Fjällräven’s Famous G-1000 Fabric

By Kaisa, Jonathan, and Marta

This comfortable, versatile, durable and hard-wearing fabric is a key material in much of Fjällräven’s apparel and equipment. In this article, we explore how this fabric was created, what it is, how it’s used, and how to repair your garments to keep them useful for many years to come.

A Timeless Fabric For Explorers

Founder Åke Nordin
Image: Fjällräven

When a Scandinavian expedition explored Greenland in 1966, their provider of very functional backpacks and tents was Fjällräven – at the time, a relatively unknown brand that had been recently founded in 1960 in Örnsköldsvik, Sweden. At this time other manufacturers made polar exploration outerwear that was bulky and slow-drying, being mostly made of leather, with wool for insulation. Following the expedition, there was an outcry for something better. Åke Nordin, the company’s founder, was inspired by these criticisms to create, using his mother’s sewing machine, a performance jacket: the original Greenland Jacket.
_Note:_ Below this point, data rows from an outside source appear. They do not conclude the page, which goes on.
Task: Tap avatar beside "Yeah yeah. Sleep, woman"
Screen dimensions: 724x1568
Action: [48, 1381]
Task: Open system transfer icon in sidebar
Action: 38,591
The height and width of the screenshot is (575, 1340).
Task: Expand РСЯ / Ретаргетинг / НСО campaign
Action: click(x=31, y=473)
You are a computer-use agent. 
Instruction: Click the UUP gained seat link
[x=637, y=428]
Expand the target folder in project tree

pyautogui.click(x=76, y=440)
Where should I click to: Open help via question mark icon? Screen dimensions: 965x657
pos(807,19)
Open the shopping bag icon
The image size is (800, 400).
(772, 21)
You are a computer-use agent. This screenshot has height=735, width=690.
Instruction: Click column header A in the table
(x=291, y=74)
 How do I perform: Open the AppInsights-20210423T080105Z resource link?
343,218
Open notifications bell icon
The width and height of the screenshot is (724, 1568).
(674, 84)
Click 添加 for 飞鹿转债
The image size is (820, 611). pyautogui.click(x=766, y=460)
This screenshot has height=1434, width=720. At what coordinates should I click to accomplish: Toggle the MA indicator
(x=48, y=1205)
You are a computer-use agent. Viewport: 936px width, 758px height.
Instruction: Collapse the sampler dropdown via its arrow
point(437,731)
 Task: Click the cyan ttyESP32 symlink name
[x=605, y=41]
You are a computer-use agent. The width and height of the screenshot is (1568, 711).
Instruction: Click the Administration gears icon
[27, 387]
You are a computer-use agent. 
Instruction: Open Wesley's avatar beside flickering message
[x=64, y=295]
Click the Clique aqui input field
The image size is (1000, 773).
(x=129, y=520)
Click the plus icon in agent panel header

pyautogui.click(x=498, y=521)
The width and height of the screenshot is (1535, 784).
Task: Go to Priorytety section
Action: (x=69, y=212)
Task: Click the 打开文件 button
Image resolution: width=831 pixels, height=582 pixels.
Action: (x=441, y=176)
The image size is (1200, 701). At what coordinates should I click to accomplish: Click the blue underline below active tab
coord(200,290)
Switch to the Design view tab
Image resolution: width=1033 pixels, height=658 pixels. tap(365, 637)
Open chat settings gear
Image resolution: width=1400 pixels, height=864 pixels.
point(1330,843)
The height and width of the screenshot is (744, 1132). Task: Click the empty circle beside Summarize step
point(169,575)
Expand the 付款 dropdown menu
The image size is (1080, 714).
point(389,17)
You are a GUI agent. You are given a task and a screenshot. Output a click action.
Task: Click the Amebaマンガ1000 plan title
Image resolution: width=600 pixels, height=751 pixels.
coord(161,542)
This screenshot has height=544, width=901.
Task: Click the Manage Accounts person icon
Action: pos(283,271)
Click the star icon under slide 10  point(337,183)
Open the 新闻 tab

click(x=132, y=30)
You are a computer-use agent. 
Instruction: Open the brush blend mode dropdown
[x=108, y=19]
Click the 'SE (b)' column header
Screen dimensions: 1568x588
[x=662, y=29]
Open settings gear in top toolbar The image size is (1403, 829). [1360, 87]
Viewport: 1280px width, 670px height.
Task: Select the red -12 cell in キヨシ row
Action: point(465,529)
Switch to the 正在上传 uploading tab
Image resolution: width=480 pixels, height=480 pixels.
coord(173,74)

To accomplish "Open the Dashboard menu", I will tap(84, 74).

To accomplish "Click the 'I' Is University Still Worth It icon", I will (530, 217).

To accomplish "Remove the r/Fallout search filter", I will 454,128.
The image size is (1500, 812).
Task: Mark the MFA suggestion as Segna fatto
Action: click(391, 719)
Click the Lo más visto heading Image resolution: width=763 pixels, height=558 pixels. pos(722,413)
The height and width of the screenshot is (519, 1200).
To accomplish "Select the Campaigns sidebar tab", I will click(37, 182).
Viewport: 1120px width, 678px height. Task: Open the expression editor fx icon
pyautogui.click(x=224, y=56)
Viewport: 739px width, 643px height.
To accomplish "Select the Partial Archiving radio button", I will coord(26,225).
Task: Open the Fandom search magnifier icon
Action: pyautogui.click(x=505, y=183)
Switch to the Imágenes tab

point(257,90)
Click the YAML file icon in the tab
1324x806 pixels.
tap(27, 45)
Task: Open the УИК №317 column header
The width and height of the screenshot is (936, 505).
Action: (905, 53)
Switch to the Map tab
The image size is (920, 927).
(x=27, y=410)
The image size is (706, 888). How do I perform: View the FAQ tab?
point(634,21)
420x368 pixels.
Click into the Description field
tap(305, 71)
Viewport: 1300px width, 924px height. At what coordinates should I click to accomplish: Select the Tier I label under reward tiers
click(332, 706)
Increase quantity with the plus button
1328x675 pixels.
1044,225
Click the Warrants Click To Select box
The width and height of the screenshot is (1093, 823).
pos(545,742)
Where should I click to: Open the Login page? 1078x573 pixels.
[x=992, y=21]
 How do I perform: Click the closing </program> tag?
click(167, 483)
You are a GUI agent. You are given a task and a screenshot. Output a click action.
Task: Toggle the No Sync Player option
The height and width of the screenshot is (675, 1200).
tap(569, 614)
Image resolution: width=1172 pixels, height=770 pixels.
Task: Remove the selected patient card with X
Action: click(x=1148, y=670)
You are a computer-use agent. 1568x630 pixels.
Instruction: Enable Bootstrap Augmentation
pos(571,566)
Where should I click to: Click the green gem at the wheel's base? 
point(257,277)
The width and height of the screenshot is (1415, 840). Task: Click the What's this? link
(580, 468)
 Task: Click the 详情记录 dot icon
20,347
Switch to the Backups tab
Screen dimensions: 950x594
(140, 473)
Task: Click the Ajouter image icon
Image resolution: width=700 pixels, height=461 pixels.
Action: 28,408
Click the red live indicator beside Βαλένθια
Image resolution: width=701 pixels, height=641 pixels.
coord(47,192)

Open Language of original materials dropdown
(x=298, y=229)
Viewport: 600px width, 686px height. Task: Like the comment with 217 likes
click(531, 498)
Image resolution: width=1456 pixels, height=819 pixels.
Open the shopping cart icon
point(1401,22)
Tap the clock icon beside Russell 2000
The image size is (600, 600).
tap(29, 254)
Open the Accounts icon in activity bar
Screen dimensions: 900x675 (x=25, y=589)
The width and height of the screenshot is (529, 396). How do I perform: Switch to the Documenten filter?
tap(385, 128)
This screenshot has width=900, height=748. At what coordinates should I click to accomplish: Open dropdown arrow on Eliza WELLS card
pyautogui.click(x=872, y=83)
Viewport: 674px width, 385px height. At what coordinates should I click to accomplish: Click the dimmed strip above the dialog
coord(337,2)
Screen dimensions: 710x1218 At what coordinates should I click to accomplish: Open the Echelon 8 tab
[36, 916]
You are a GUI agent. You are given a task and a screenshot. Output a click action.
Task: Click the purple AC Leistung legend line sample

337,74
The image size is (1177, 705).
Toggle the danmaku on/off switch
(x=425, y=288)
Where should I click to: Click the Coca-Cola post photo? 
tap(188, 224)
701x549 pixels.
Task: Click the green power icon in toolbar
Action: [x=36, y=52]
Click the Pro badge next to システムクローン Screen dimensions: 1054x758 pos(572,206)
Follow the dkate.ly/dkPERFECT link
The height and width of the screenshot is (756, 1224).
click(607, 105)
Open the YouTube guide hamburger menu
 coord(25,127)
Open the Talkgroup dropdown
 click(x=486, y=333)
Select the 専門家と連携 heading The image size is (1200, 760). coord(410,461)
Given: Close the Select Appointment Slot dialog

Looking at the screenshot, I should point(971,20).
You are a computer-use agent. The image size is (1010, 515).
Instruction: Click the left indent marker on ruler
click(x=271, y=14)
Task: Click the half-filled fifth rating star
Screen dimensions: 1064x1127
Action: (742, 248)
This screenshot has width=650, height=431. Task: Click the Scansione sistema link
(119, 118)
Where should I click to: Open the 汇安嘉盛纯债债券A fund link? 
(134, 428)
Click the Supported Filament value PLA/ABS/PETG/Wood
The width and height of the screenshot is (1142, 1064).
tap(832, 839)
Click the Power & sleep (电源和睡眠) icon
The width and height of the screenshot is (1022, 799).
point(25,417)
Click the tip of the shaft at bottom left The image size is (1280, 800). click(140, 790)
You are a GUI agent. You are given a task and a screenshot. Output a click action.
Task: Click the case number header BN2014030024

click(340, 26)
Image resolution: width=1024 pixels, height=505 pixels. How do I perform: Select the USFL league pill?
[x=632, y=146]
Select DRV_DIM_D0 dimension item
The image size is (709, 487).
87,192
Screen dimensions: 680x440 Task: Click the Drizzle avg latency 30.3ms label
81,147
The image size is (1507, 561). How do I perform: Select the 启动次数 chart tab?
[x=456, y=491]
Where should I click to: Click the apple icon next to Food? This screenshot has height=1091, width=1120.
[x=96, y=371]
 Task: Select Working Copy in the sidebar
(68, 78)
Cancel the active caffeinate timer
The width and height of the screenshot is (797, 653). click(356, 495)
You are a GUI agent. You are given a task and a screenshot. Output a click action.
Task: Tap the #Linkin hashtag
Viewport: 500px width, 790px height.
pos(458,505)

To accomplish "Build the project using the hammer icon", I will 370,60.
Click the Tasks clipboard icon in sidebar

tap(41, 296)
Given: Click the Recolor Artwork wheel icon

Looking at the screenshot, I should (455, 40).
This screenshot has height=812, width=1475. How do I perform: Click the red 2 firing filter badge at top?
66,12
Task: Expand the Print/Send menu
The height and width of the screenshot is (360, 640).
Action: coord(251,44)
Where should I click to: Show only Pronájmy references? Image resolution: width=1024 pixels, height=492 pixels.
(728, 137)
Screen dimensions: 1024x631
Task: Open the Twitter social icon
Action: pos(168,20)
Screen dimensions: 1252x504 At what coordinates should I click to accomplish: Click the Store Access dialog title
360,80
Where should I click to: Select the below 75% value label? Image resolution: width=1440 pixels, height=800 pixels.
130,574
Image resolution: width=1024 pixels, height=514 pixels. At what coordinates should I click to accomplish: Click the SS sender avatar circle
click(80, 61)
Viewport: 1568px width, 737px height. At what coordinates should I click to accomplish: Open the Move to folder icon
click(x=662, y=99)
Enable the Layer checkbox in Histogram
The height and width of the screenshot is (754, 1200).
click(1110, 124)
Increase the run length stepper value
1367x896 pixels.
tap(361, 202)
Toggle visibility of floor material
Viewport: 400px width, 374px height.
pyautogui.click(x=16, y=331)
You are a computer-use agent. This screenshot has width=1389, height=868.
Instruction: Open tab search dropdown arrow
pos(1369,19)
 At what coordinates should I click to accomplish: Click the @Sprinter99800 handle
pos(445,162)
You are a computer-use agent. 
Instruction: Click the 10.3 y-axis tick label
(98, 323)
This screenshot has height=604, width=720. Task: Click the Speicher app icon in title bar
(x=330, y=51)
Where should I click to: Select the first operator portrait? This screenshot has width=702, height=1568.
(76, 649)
The fabric he used came from a piece of leftover tent fabric, which was too heavy to be made into a lightweight tent, but served perfectly for a piece of hardy outdoor clothing. After a bit of experimentation and applying his home-made wax (a combination of beeswax and paraffin) in order to make the fabric more water-repellent, Greenland Wax and the G-1000 fabric were created.

Adaptable For A Lifetime In Nature

G-1000 has since become Fjällräven’s cornerstone material. They use it across their range in everything from trousers to backpacks, jackets and more. It’s a really tough polycotton blend consisting of 65% polyester and 35% cotton. Applying Greenland Wax is done by rubbing it into the fabric and then melting it with a heat source such as an iron, hair dryer or even holding it – at a safe distance – above a campfire. The wax makes the treated fabric more water repellent and durable.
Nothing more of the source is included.